Action item - Would you copy each line of the data below that has "computer"?

===============

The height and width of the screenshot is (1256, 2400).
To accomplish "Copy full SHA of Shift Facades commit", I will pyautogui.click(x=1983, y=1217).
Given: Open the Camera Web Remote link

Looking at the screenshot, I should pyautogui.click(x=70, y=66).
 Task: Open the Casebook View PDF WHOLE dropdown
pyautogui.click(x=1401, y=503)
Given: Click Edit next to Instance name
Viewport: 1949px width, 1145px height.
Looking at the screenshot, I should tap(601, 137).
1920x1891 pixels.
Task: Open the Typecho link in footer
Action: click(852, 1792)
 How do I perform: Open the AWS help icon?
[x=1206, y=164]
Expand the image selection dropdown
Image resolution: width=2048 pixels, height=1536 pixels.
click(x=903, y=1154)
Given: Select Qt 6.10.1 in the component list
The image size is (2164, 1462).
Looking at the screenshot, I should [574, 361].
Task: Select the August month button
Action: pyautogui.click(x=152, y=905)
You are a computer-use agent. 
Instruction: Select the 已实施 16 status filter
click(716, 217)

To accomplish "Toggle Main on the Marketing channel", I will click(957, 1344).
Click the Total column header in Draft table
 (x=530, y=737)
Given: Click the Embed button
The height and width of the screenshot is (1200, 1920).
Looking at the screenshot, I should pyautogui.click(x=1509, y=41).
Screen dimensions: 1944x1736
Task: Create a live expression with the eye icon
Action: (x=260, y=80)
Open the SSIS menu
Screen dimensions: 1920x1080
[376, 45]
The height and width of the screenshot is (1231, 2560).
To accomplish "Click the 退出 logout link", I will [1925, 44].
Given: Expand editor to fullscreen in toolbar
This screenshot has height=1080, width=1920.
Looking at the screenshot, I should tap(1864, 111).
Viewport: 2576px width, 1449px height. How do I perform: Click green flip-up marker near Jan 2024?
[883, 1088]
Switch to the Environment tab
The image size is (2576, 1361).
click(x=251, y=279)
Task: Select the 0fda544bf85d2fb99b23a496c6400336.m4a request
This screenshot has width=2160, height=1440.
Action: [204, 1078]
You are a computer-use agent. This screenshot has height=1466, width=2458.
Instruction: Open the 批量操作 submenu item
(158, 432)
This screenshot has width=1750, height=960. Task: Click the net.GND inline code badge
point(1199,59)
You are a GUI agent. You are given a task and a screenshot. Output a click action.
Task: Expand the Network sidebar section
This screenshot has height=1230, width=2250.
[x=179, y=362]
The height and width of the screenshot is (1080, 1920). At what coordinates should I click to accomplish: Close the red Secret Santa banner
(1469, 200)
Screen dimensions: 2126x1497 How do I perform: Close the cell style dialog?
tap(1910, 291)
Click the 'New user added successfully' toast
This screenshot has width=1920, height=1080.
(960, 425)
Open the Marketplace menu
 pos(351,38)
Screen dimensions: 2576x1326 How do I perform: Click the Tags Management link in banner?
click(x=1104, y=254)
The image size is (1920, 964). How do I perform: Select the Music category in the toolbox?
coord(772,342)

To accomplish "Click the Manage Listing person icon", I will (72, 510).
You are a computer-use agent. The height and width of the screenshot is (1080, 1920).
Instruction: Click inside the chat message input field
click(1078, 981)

===============

Solved problem -
You are a computer-use agent. 
You are a computer-use agent. This screenshot has height=1466, width=2458.
You are a computer-use agent. The height and width of the screenshot is (1080, 1920).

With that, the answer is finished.